Taking a look at Nonfiction for the next installment of our pre-National Book Awards coverage (and don't forget our poll), of the five NBA finalists this year, PW starred three and included two in our 2007 Best Books list (Brother, I’m Dying; Legacy of Ashes).

Great writing, provocative, and a bestseller. But despite the overwhelming popularity of Christopher Hitchens’ God Is Not Great: How Religion Poisons Everything (Twelve/HBG USA) it seems unlikely that the NBA will select a book that some critics felt perhaps missed the point. (“Barely disguised misanthropy” is what we said in our overall favorable, but not starred, review.)

Ralph Ellison: A Biography (Knopf) by Arnold Rampersad, author of Langston Hughes and Jackie Robinson bios, is an excellent portrait of the author of a single great American novel. This is a solid bio, but we felt (again, in our overall favorable though unstarred review) Rampersad left important questions unanswered.

Woody Holton’s Unruly Americans and the Origins of the Constitution (Hill and Wang/FSG) could be the sleeper winner, a democratic choice. A truly wonderful read (PW gave it a starred review) about the framers of the Constitution.
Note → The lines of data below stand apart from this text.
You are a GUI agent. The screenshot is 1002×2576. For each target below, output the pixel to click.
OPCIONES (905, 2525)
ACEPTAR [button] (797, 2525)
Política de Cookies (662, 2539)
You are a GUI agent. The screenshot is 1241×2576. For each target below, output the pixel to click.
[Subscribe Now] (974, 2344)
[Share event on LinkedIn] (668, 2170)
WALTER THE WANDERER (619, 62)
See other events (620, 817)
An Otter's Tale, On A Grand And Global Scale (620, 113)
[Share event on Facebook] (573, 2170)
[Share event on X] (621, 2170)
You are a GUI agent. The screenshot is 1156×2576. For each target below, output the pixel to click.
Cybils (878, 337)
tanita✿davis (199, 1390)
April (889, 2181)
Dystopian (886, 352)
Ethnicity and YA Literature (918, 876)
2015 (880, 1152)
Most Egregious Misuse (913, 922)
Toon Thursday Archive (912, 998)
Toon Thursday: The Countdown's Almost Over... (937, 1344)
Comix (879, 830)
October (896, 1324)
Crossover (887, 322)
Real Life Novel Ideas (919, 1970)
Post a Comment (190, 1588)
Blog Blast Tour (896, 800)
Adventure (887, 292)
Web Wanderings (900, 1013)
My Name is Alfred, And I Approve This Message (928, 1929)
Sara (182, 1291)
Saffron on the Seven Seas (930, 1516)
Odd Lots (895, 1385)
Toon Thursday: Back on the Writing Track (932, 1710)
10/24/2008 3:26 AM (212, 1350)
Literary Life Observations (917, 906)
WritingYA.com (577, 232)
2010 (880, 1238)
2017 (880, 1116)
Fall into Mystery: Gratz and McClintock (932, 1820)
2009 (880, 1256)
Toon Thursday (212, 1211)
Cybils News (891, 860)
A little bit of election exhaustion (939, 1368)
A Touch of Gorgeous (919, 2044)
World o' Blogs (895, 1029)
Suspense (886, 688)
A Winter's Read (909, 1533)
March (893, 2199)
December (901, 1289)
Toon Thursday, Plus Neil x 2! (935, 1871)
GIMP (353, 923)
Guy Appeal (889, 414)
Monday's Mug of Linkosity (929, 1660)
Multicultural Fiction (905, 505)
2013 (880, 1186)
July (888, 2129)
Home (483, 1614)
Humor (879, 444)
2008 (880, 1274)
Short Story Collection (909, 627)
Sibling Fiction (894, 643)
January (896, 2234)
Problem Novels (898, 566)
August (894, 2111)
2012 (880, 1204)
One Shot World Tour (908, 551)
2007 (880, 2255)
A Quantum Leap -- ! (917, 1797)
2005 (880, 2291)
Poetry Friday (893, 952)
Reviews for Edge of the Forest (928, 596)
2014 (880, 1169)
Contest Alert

Legacy of Ashes: The History of the CIA (Doubleday) by Pulitzer Prize winner Tim Weiner is balanced, timely, and riveting—this bestselling history is a strong contender.

Brother, I'm Dying
(Knopf) by Edwidge Danticat is lyrical, topical and heartbreaking. Danticat was a 1995 NBA finalist in Fiction for Krik?Krak! The smart money says she’s taking home the award.